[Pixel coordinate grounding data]
· · ·

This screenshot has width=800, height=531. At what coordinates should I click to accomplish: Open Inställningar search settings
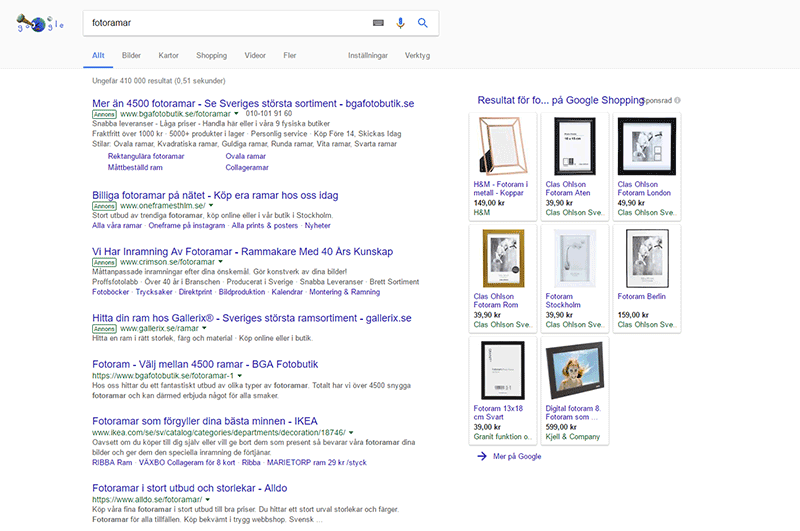pyautogui.click(x=367, y=56)
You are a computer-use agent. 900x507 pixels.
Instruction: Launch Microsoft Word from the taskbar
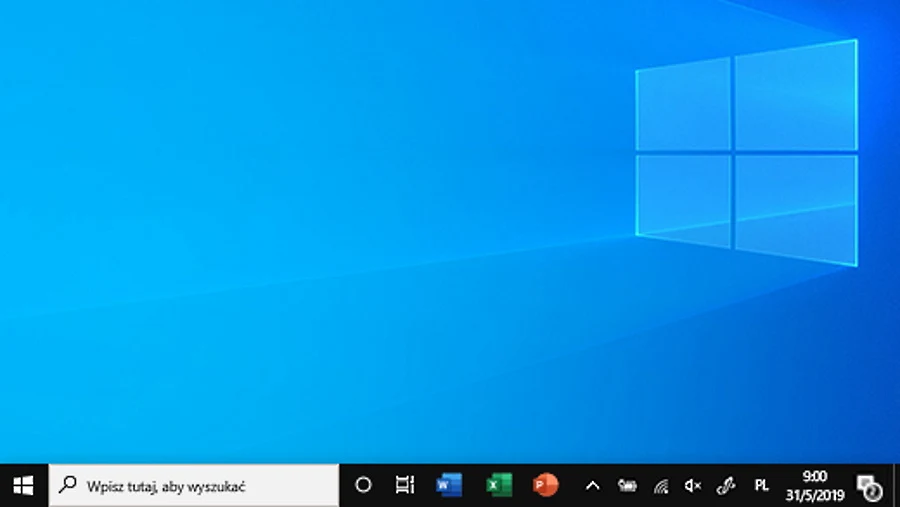coord(449,485)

· · ·

Exercise details: Each record should be printed exactly as it appears, leaving the pictures out.

Your solution:
This screenshot has width=800, height=531. At what coordinates should I click to accomplish: Open Inställningar search settings
pyautogui.click(x=367, y=56)
You are a computer-use agent. 900x507 pixels.
Instruction: Launch Microsoft Word from the taskbar
coord(449,485)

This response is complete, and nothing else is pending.